RE: [PATCH v2] kvm/arm64: fixed passthrough gpu into vm on arm64

From: Tian, Kevin
Date: Wed Apr 06 2022 - 08:26:04 EST

> From: Jason Gunthorpe <jgg@xxxxxxxx>
> Sent: Tuesday, April 5, 2022 1:02 AM
> On Mon, Apr 04, 2022 at 03:47:11PM +0100, Marc Zyngier wrote:
> > > I'm guessing it will turn into a SBSA like thing where the ARM ARM is
> > > kind of vauge but a SOC has to implement Normal-NC in a certain way to
> > > be functional for the server market.
> >
> > The main issue is that this equivalence isn't architected, so people
> > can build whatever they want. SBSA means nothing to KVM (or Linux at
> > large), and there is currently no way to describe which devices are
> > safe to map as Normal-NC vs Device.
> And people have, we know of some ARM SOC's that don't work fully with
> NORMAL_NC for this usage. That is already a problem for baremetal
> Linux, let alone KVM..
> That is why I likened it to SBSA - if you want to build a server SOC
> that works with existing server software, you have to support
> NORMAL_NC in this way. Even if it isn't architected.
> The KVM challenge, at least, is to support a CPU with working
> NORMAL_NC to create VM that emulates the same CPU with working
> I didn't quite understand your other remarks though - is there a
> problem here? It seems like yes from the other thread you pointed at?
> I would think that KVM should mirror the process page table
> configuration into the KVM page table and make this into a userspace
> problem?
> That turns it into a VFIO problem to negotiate with userspace and set
> the proper pgprot. At least VFIO has a better chance than KVM to
> consult DT or something to learn about the specific device's
> properties.
> I don't know how VFIO/qemu/etc can make this all work automatically
> correctly 100% of the time. It seems to me it is the same problem as
> just basic baremetal "WC" is troubled on ARM in general today. Maybe
> some tables and a command line option in qemu is the best we can hope
> for.

Not knowing those ARM details and how they differ from x86. Just FYI
how it works on Intel platform.

If no assigned device the KVM page table (EPT) PTE is always set to
'forced WB' in a way overriding the guest cache attributes.

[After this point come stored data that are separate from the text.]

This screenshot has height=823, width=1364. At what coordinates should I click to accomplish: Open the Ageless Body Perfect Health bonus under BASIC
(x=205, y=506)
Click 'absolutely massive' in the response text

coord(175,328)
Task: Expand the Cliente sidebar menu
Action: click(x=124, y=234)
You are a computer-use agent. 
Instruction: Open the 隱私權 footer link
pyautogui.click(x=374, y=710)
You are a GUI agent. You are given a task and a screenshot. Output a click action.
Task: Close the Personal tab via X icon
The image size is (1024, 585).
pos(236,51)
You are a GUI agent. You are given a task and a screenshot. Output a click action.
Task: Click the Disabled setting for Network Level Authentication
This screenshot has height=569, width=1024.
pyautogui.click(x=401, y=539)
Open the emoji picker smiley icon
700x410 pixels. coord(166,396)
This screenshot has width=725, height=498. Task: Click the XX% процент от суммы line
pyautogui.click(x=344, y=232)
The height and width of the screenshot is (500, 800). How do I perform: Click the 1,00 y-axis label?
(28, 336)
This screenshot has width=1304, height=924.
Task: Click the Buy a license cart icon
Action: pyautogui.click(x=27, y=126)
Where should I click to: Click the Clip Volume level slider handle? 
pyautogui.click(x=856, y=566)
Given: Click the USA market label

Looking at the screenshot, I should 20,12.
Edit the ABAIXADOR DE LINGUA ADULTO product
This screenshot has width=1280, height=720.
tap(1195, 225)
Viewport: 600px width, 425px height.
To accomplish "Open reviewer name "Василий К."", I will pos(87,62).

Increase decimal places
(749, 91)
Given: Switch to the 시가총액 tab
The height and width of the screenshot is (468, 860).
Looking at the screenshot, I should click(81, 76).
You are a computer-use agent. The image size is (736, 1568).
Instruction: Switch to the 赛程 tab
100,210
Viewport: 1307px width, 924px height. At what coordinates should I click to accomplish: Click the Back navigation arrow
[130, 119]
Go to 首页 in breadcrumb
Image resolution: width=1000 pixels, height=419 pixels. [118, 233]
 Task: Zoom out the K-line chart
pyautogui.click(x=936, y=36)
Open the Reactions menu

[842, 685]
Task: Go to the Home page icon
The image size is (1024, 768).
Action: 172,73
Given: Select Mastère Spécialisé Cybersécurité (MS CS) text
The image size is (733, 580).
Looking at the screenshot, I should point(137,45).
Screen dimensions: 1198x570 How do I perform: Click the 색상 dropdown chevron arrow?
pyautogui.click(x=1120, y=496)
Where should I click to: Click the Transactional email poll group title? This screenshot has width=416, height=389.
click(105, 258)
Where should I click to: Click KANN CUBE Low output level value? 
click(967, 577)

If having assigned device, EPT PTE is set to:

1) UC for mmio regions. The effective memory type is UC or WC
depending on guest attributes;

2) forced WB for memory pages if the device cannot do noncoherent
dma. Guest cache attributes are overridden (same as no device assigned);

3) a type making the guest cache attributes effective for memory
pages if noncoherent dma is possible.

All above logic is contained in vmx_get_mt_mask().